Unfortunately, most of us have been there and done it… dropped our most prized possession in water.
We’re a nation obsessed with SmartPhones and gadgets. We take them almost everywhere; it’s the first thing some of us look at in the morning, and the last thing some of us look at at night. We take them on beach holidays, to water parks, and we even take them with us in the bathroom. So what are the different ways of rescuing water-damaged devices? Is there a better fix than rice?
• It goes without saying really, but make sure you remove it from water as soon as possible. The longer the device is getting wet, the more likely it is that the water is seeping into the open ports (headphones and charging ports etc.).
• Dry off your device with a clean towel and turn it off immediately.
• If your device has a removable batter or a SIM card, remove these straight away and dry carefully with a towel.
• Avoid using a hairdryer to dry the device because the intense heat can damage it.
• Place your device in a substance that draws out and absorbs the remaining moisture – uncooked rice is the most common (and cheapest method) but it doesn’t have a 100% success rate.
• You could try the Bheestie Revive Bag
(£10.50), which markets itself as ‘first aid for your phone.’ The bag consists of 2 small packets of beads, which contain microscopic pores to bond with the water molecules and extract the moisture from the water-damaged device.
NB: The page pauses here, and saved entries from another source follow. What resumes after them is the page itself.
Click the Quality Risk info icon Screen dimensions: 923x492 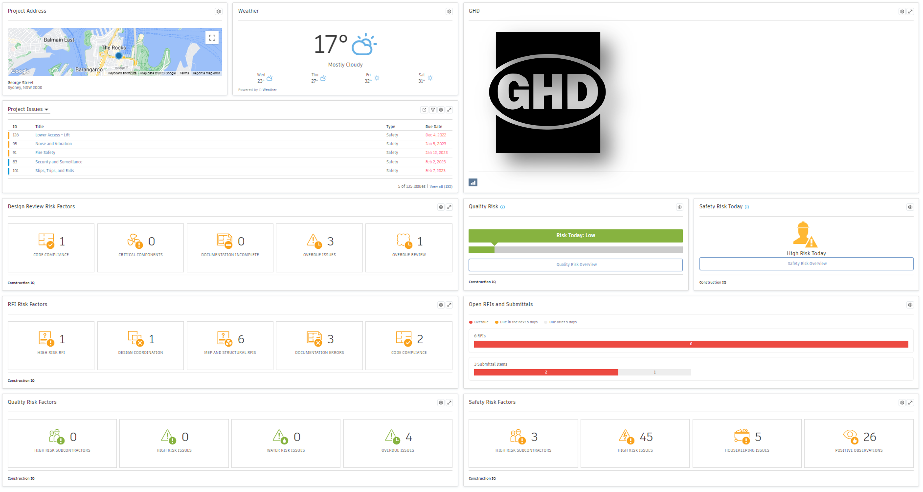(x=502, y=207)

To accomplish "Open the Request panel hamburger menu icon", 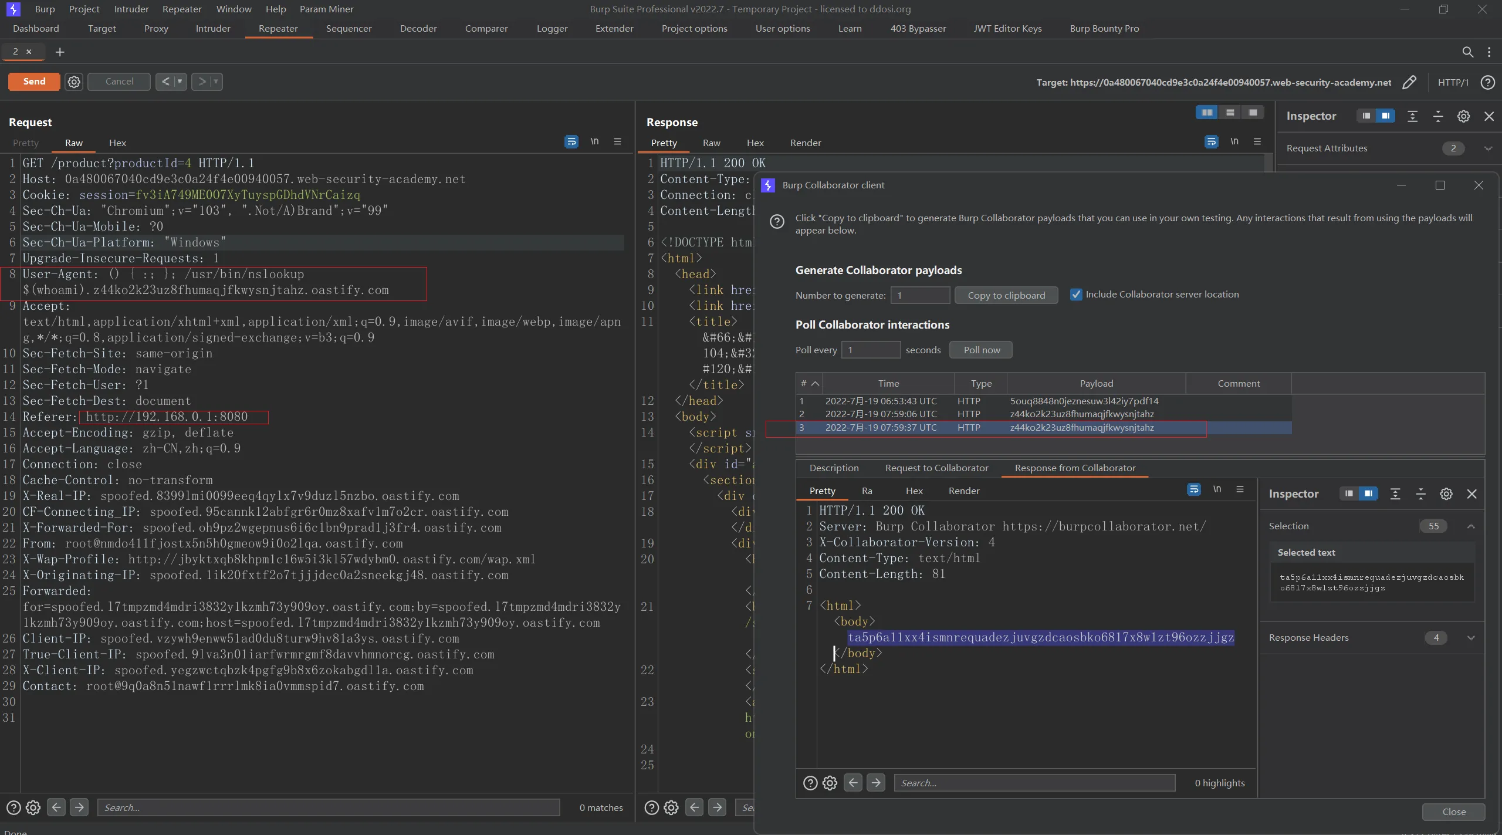I will 617,141.
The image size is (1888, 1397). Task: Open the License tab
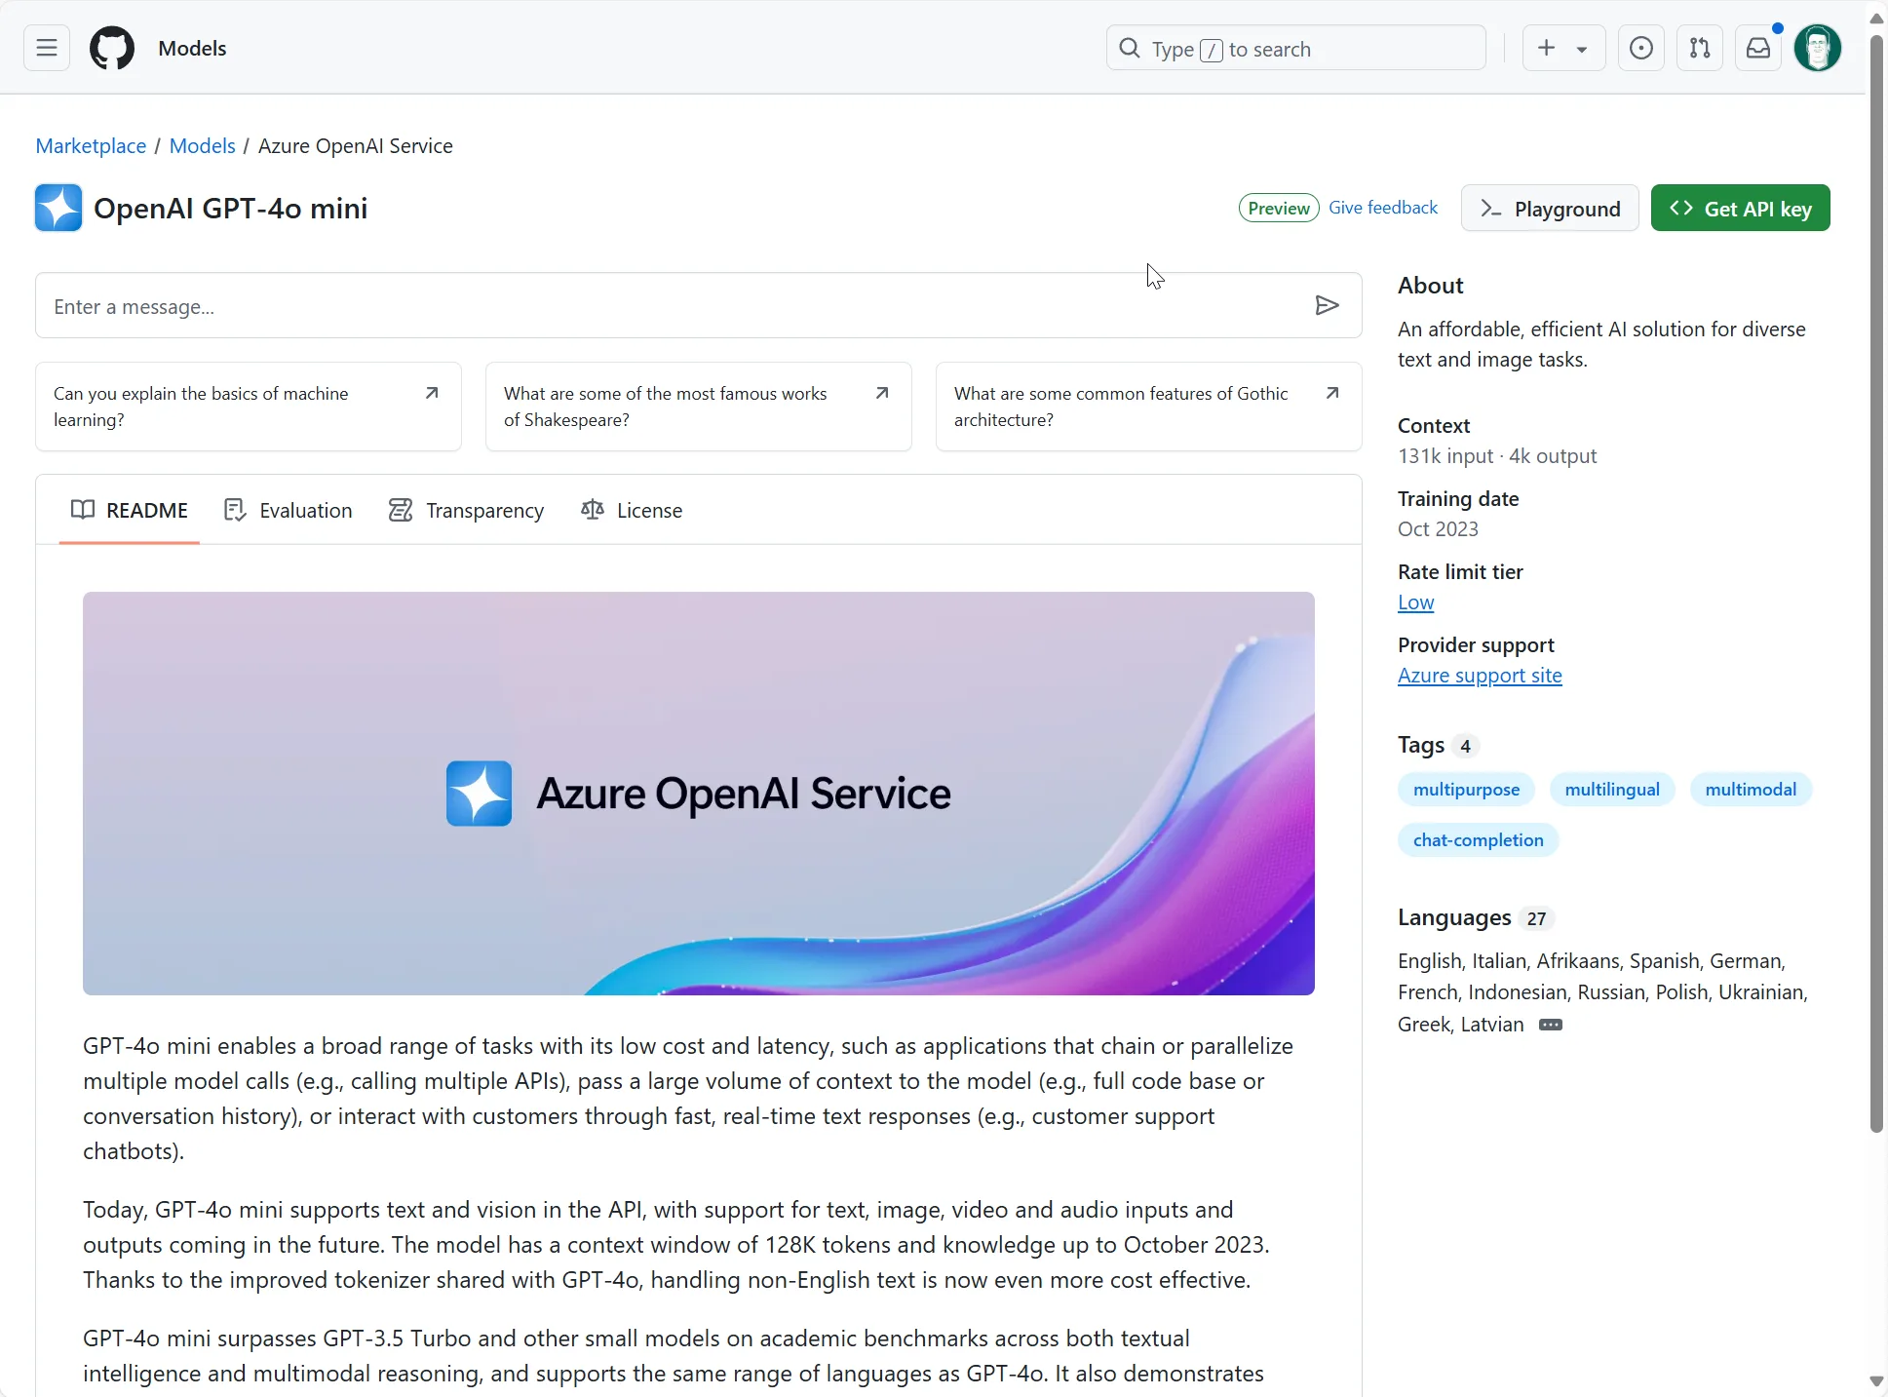[x=632, y=510]
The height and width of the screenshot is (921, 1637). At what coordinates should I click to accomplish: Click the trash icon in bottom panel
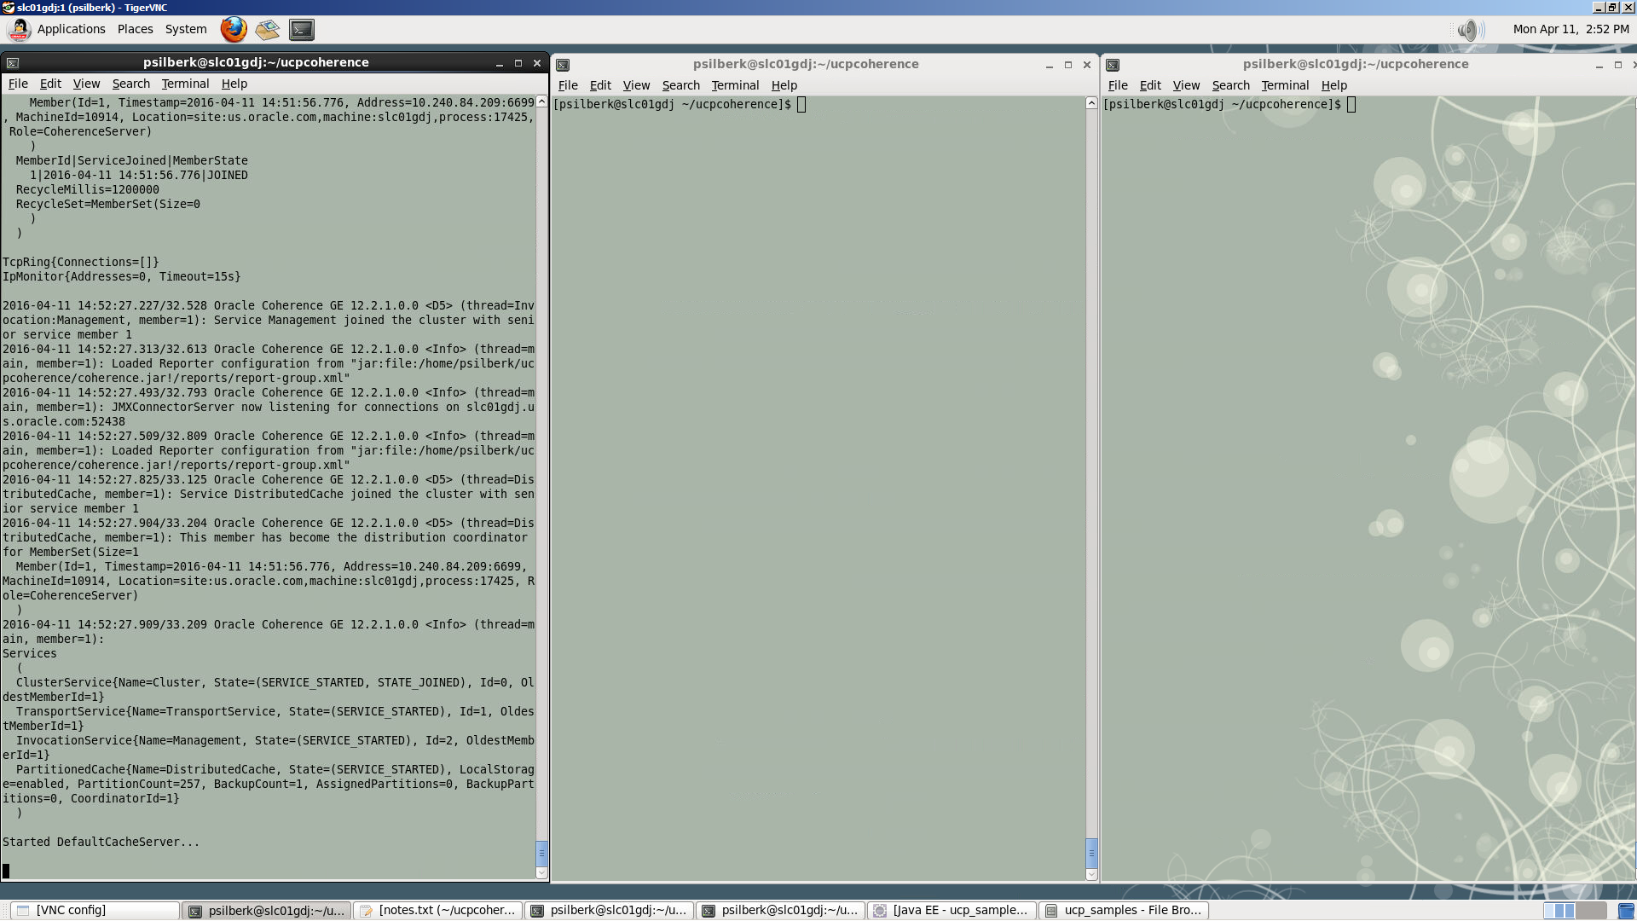click(x=1626, y=911)
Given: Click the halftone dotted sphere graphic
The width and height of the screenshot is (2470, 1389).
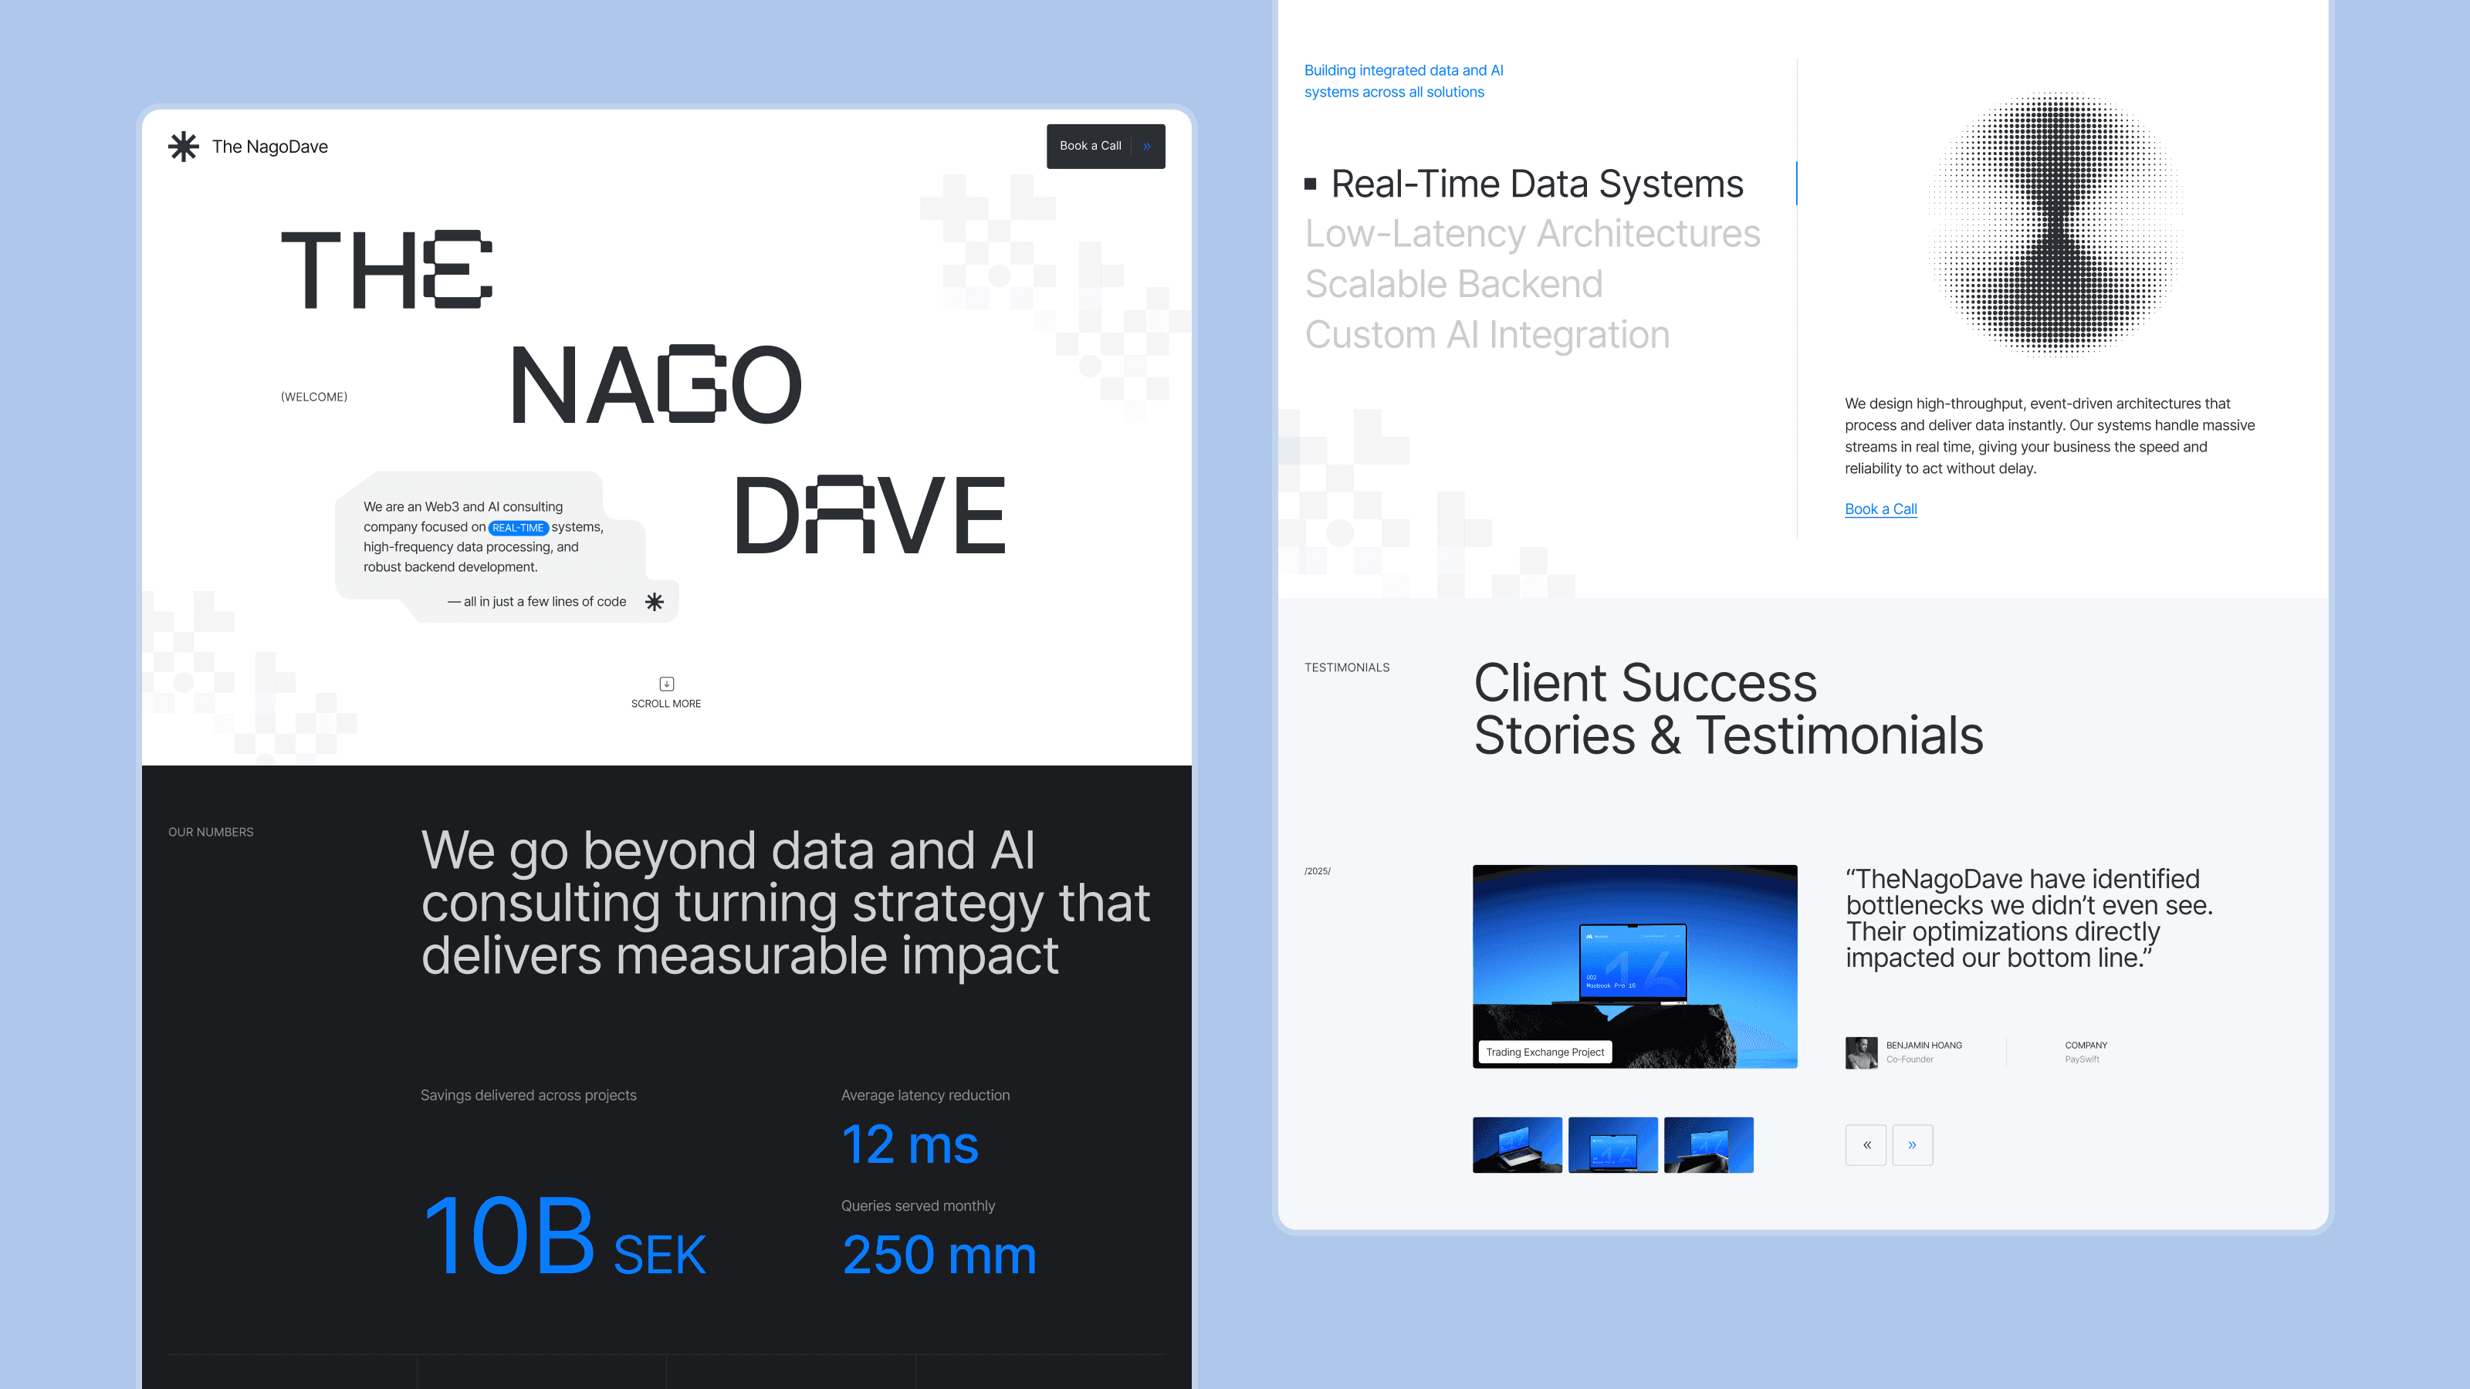Looking at the screenshot, I should [2056, 223].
• Another option is to place the device in a bowl of silica gel (those packets that come with some electronic components). You might be able to buy them in bulk from selected craft shops, or you might be able to gather up enough from home…
• If your device is wet, don’t use a charger – you will be in danger of short-circuiting the logic board. Leaving the device completely turned off for 24 hours or so is widely considered best practice.